Enough of that...lets move onto the dating room. The dating room is a place I define where someone can go in order to meet other singles with similar interests. A good way to begin to find your dating room is to think about things that interest you (maybe you have always wanted to try skiing) or hobbies you already have. Once you do this, you can find a club that caters to people of that specific interest. All across America there are car clubs, sports clubs, dance clubs, checkers clubs, chess clubs, waterskiing clubs, snow clubs, dog clubs, you name it.

Once you have a few ideas written down, you can begin to gather the necessary information about the clubs or events that occur in your city or region.
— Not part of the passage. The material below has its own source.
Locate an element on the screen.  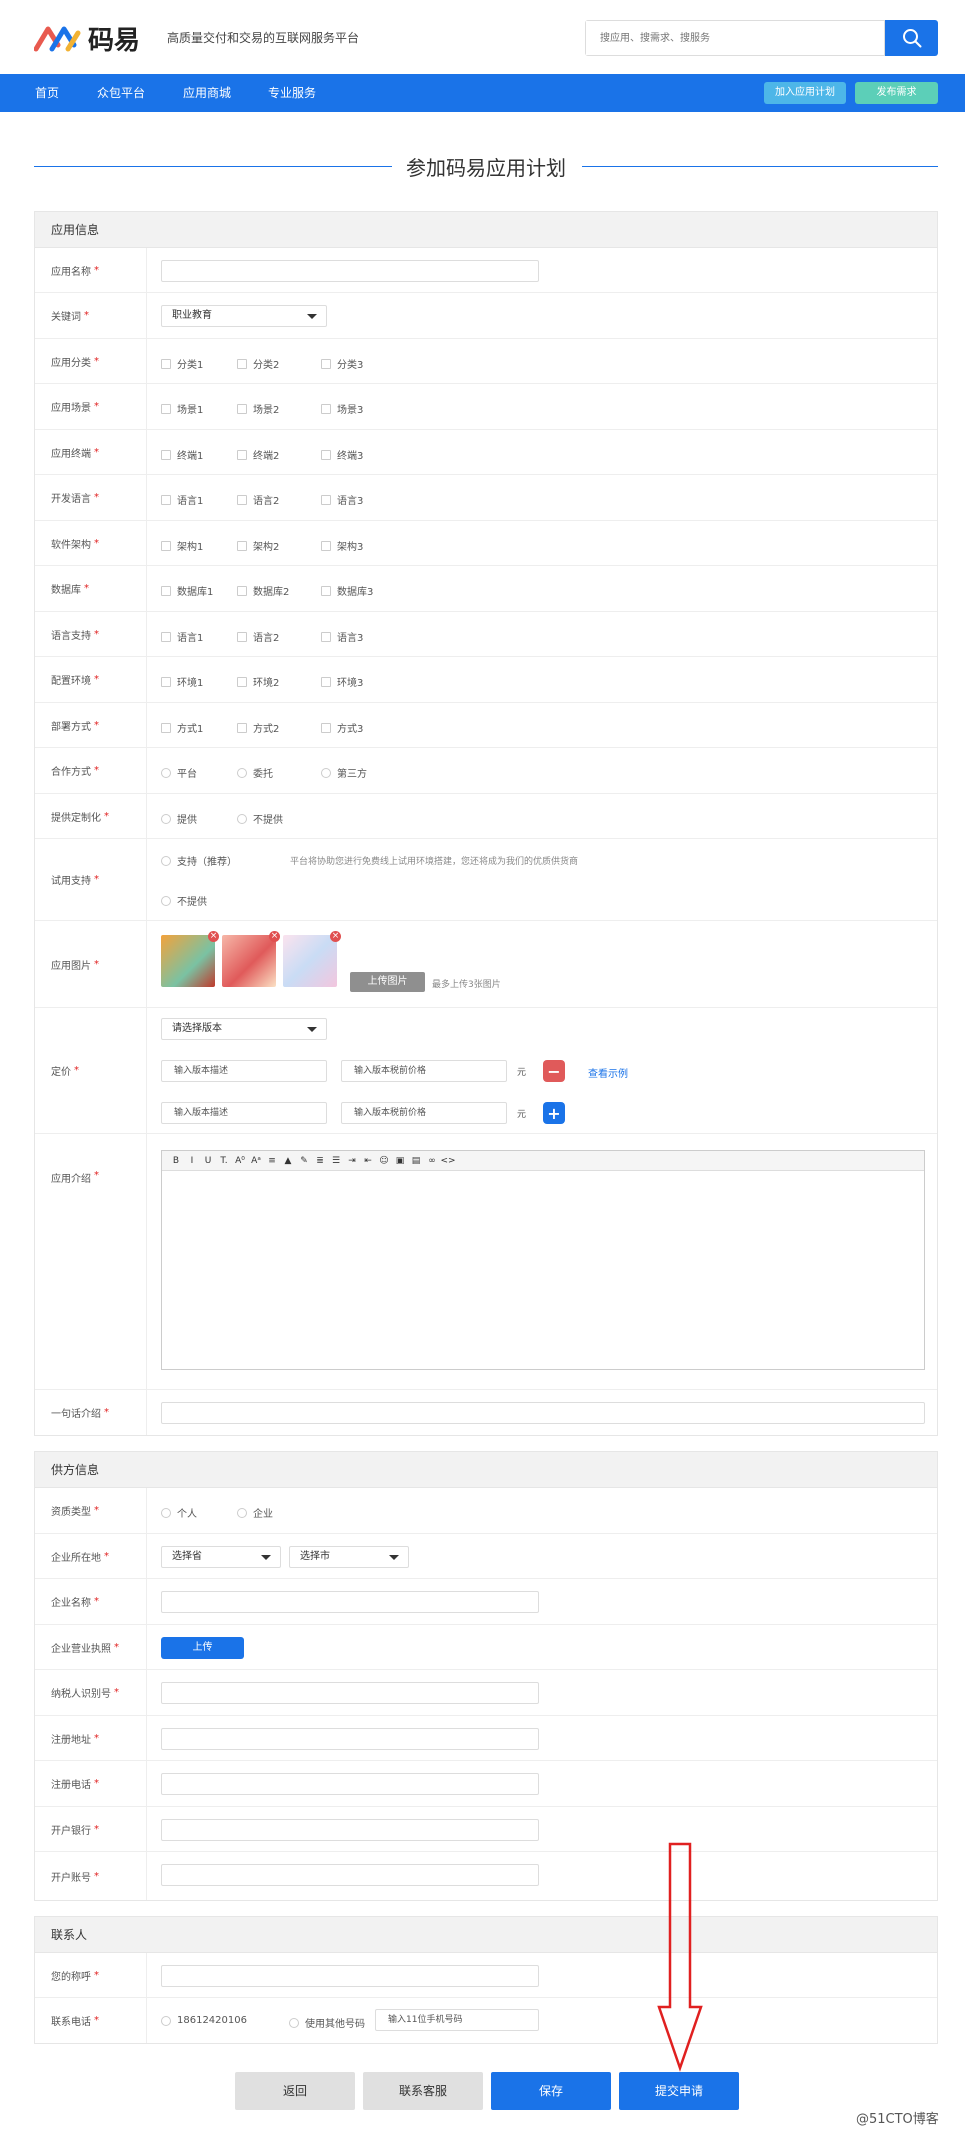
editor-tool-icon: B is located at coordinates (176, 1161).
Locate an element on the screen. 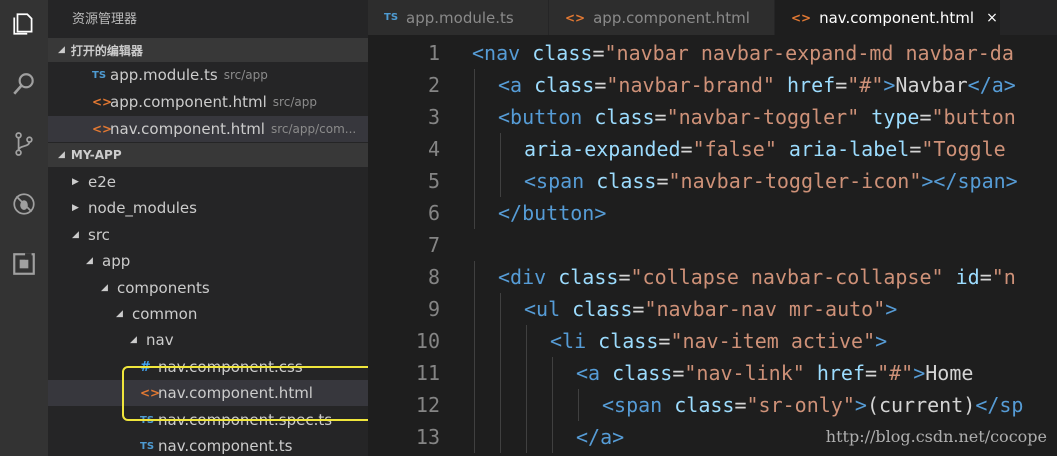  code-token: "button is located at coordinates (974, 117).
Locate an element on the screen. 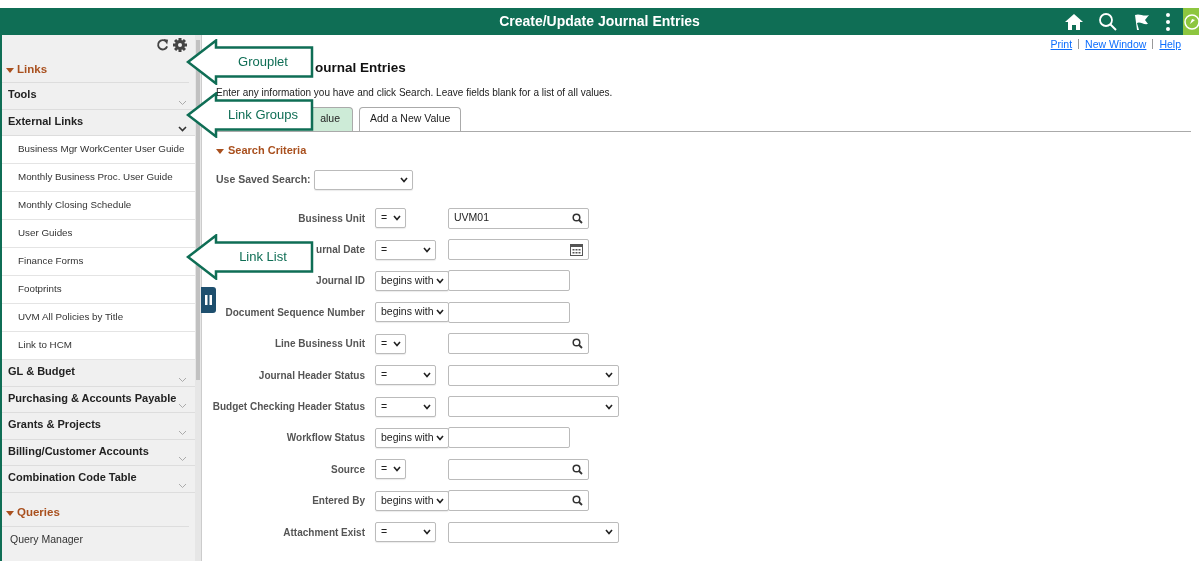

Look in your local newspaper for a variety of interesting options, including neighborhood picnics, fireman breakfasts, charity singles auctions (where dates with local men and women are auctioned off for charity), travel tours, public dances (ones not held in a bar or a pub, such as a beginner's square dance), charity events or even a beginners salsa dance night. For dances, make sure that it's not a "partner necessary" event by calling ahead.

Other search options are to type in your Internet Browser: http://www.citysearch.com to find out the local happenings in your area. Another effective way to meet someone would be to volunteer for a charity, such as the Special Olympics, Make-A-Wish Foundation, United Way or UNICEF, to name a few. It's important to participate with sincerity, but you may also meet your soul mate there. You may find someone who will most likely have the same philanthropic views that you do.

Finally, while I don't know anyone who has participated in the Singles International Club, I have heard of it. Check out your local chapter (search the Internet for specifics) as they hold dances and picnics for singles to meet. They also have the Singles Travel International Club. This is just a short list of good meeting places to get the ball rolling. However, no matter which place you choose to go, remember that in all of your approaches its best not to try to be "suave" or "debonair." Be yourself. Smile so that your eyes shine and be genuine. You will go much further if you behave in a kind manner than if you put on an act.

The point is to think outside the box. Here are a few more ideas for you to grab onto: Go to a super market at a specified time (I explain this technique in my book, Winning Points with the Woman in Your Life One Touchdown at a Time, but it's too lengthy to go over here), go to your local coffee shop, search your local newspaper for social events such as holiday hay rides, pancake breakfasts, library socials, etc.

A little side note for those of you who are bitterly shy: In a football game, "freezing" occurs when a player holds the ball for a long period of time without attempting to score points. You can't "freeze" if you want to participate in the game of love. You MUST forgo shyness. You will never make it onto the playing field until you do. There is nothing anyone can say or do, no magic potions or pills and no amount of coaching that will do this for you. Practice in the mirror or on a friend to help you overcome it. Join a theater group and get on stage. That will throw you into the spotlight and may help you overcome your fears.

Many of you are reading this article because you have had the same results in your dating experiences over and over again. How can you change that pattern? It's a very easy solution, but one that takes a lot of work when you have a pattern you have engrained in your subconscious mind and that is: If you want the same results, do the same things you have always done. If you want different results, you must do something different!